In a related development, Epocrates (Ewing, NJ), a leading provider of medical and clinical content for physicians that was acquired by EHR developer athenahealth (Watertown, MA) in March has partnered with NCCN to take the NCCN’s guidelines, protocols and decision trees into a mobile app, so that doctors can access the information more quickly and easily on a user-friendly interface that was created specifically for Apple iOS devices, “so that users can access guidelines with the tap of a finger,” says Heather Gervais, SVP of commercial operations for Epocrates.
“We’ve been working to translate the useful-yet-cumbersome NCCN guidelines for prostate and breast cancer (available now), and non-Hodgkins lymphoma, colon cancer and non-small-cell lung cancer (under development), and to leverage our mobile expertise to break the guidelines down into small, logical bites of information and decision trees that are useful at the point of care,” she says. “And since we already have a critical mass of physicians accessing Epocrates data regularly, we are a natural distribution channel for the NCCN to take its information and put it into a mobile version.”
McKesson Specialty Health and the US Oncology Network also have formed a strategic alliance with NCCN to translate its broad guidelines into more useful, actionable information.
Similar to the P&T committees that convene regularly to develop formularies for private and government payers, independent vendors developing competing clinical pathways also maintain independent clinical pharmacy committees—usually specific to different types of cancers—which meet regularly to evaluate the latest evidence and update the pathways’ clinical content. Drug manufacturers would certainly like to be at that table, but “Industry has no opportunity to directly influence the P&T teams that create, monitor and update the individual pathways, and our committee members cannot accept unpublished materials,” says Lokay of Via Oncology. “To secure physician buy-in, it is essential that the pathway process is unbiased, so manufacturers may only be able to influence pathway creation indirectly,” adds Green of Kantar Health.

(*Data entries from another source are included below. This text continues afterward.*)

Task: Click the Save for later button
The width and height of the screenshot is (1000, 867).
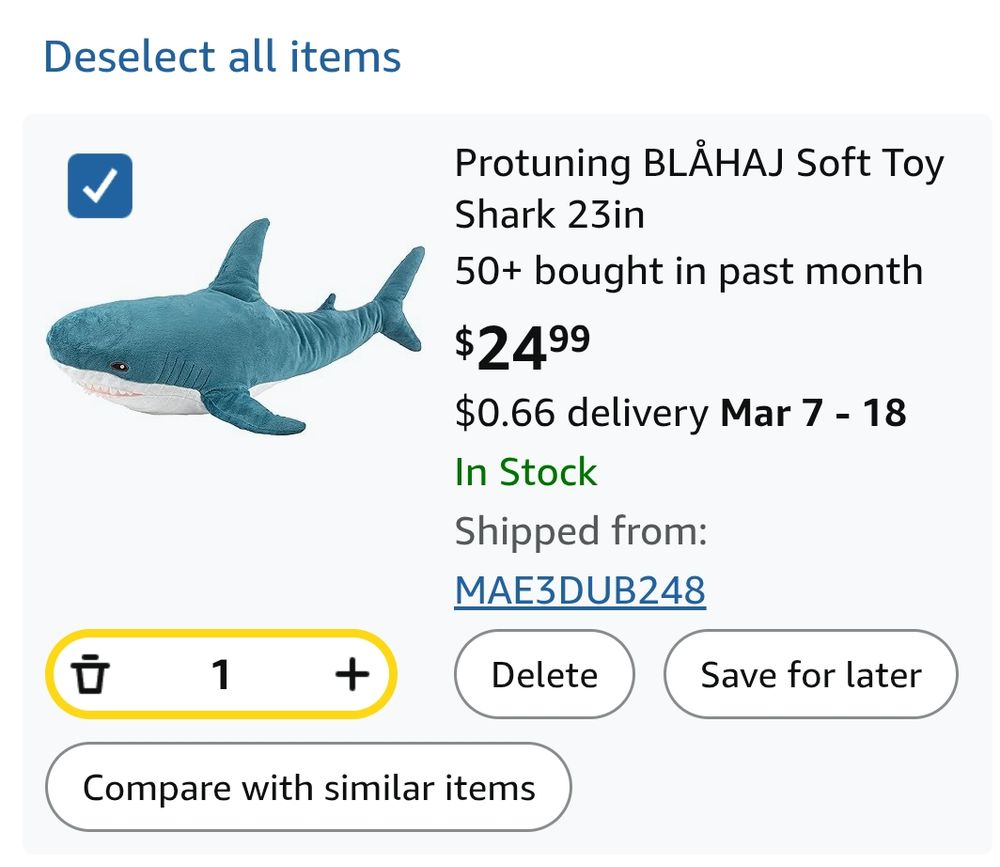Action: [x=811, y=674]
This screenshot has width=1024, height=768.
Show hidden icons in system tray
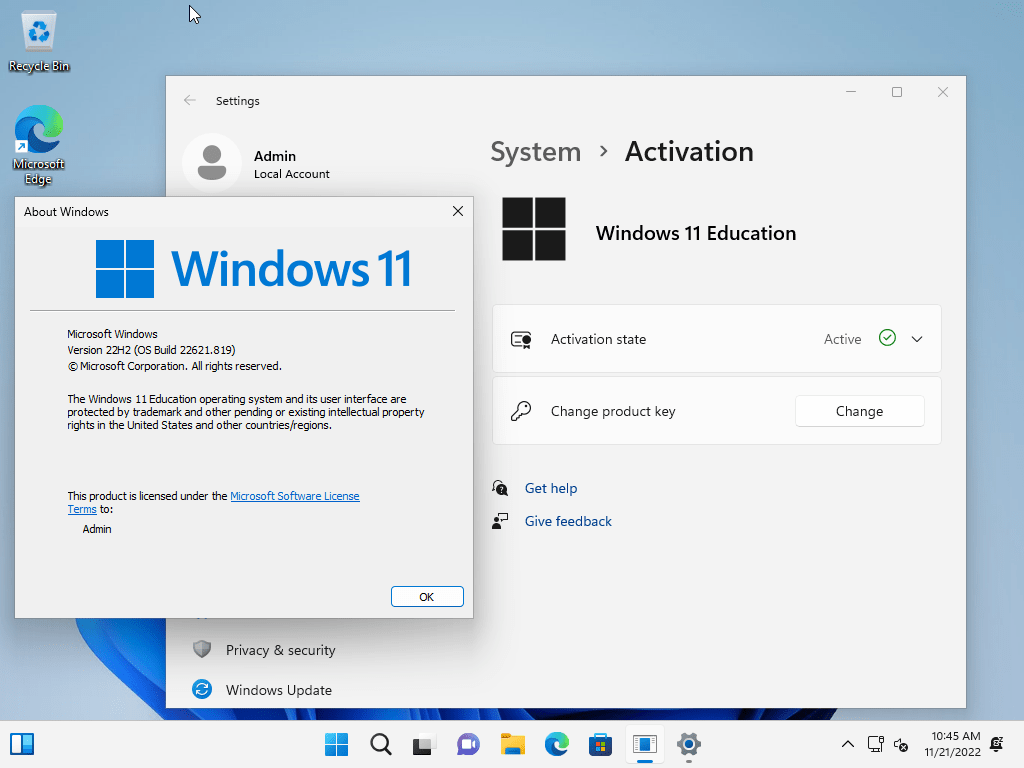[x=847, y=744]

Drug companies—which typically have the deepest knowledge about their own products—should seek appropriate ways to showcase their evidence, and to submit it to the pathways committees for consideration, says Bogle of McKesson Specialty Health, noting that most compelling are published, peer-reviewed clinical and pharmacoeconomic data, outcomes-related data in real world settings, patient-reported outcomes, and comparative effectiveness studies that compare competing agents.

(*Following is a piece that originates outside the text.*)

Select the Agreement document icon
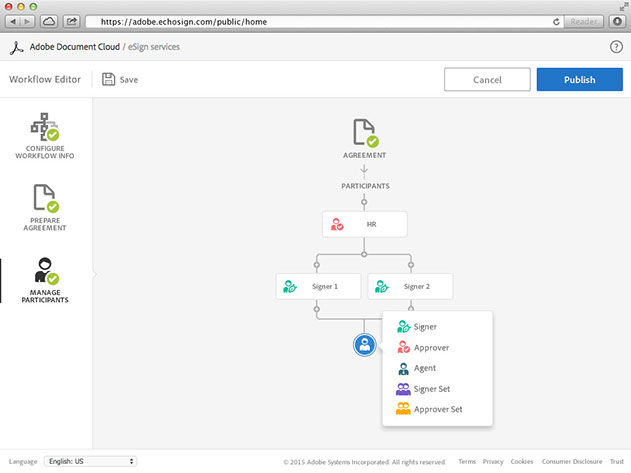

“Currently, the available medical knowledge base is inconsistent with respect to how much real world data exists to support the relative effectiveness of different treatment strategies in patients with different characteristics,” says Chris Pashos, Ph.D., a VP at UBC, an Express Scripts Company. “Fortunately, pharmaceutical companies have recognized the need to better understand real-world treatments and outcomes outside of the randomized clinical trial setting, and have begun supporting prospective observational studies to meet that need.”